*** Data for review Section Begins ***

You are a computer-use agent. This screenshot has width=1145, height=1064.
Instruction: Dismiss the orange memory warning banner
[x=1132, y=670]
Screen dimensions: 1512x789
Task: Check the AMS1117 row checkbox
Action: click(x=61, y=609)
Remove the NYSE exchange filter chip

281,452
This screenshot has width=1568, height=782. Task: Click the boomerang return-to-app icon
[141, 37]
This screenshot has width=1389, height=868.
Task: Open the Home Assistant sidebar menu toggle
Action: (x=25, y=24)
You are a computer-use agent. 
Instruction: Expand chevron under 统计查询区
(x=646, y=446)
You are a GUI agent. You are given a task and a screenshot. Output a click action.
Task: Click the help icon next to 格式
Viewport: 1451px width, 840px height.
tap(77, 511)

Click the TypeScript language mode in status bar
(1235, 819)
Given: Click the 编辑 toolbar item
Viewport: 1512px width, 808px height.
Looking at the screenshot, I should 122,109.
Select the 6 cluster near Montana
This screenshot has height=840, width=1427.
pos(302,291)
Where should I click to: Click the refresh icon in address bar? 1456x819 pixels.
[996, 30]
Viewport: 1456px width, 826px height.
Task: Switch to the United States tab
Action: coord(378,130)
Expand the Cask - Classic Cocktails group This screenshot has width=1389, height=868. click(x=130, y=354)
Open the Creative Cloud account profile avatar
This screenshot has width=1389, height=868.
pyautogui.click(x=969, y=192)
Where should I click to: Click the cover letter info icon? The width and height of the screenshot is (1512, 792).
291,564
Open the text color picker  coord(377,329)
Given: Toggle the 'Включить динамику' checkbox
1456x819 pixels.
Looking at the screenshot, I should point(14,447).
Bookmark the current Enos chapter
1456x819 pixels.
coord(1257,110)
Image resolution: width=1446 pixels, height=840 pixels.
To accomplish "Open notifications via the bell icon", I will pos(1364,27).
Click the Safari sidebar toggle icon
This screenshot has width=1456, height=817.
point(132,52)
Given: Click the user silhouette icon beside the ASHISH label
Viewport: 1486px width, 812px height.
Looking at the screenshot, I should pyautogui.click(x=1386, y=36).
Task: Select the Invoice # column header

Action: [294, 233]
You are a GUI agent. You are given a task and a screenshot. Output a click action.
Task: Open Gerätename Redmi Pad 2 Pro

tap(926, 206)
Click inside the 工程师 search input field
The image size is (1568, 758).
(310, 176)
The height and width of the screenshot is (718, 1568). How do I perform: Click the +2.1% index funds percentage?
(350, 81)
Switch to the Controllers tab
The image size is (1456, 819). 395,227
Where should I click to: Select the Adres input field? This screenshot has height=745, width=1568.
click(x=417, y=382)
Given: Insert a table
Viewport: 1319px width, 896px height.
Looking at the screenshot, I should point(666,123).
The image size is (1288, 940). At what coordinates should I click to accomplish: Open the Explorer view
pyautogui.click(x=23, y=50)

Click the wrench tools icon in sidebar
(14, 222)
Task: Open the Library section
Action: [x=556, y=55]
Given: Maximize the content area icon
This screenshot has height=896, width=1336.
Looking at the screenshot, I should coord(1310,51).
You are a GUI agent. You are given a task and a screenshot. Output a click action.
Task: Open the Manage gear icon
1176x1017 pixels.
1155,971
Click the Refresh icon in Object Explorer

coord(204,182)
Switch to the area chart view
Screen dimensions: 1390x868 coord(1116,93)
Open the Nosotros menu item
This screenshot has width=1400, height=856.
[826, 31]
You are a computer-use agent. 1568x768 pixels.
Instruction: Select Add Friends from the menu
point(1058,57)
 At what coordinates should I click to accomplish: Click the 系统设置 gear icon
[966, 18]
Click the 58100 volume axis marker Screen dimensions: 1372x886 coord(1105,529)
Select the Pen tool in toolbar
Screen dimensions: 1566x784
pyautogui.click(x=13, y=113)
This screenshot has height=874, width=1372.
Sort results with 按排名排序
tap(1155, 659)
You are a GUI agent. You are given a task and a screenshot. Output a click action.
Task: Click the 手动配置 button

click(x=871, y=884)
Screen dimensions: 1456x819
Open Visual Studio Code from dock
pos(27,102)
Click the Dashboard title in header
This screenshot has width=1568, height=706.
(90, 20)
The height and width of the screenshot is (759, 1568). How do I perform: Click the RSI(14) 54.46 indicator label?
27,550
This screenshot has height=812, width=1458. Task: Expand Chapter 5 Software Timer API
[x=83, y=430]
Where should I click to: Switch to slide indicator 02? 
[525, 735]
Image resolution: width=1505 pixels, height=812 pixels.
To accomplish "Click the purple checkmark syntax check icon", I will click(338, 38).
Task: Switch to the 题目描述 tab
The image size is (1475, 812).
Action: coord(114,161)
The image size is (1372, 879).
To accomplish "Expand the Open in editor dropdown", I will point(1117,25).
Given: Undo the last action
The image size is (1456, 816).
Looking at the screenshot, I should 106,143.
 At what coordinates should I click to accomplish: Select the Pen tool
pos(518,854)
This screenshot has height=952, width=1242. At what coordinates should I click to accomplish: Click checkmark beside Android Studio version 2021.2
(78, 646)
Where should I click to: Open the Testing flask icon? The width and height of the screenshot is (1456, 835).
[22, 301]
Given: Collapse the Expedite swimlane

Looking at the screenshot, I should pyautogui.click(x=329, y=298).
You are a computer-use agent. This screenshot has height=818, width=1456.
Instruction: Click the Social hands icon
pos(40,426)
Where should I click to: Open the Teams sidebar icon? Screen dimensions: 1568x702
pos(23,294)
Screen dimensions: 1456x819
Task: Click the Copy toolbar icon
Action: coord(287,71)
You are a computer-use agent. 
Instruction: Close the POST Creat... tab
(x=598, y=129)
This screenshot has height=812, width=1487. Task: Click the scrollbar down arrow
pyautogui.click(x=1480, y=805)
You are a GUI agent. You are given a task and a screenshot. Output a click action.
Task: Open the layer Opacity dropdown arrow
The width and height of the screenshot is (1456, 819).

*** Data for review Section Ends ***

▸ **Exercise instructions**:
Give back exactly the lines above starting at the line where "Switch to the Controllers tab" appears and ending at the line where "Given: Insert a table" appears, both included, with no other lines.

▸ **Answer to the problem**:
Switch to the Controllers tab
The image size is (1456, 819). 395,227
Where should I click to: Select the Adres input field? This screenshot has height=745, width=1568.
click(x=417, y=382)
Given: Insert a table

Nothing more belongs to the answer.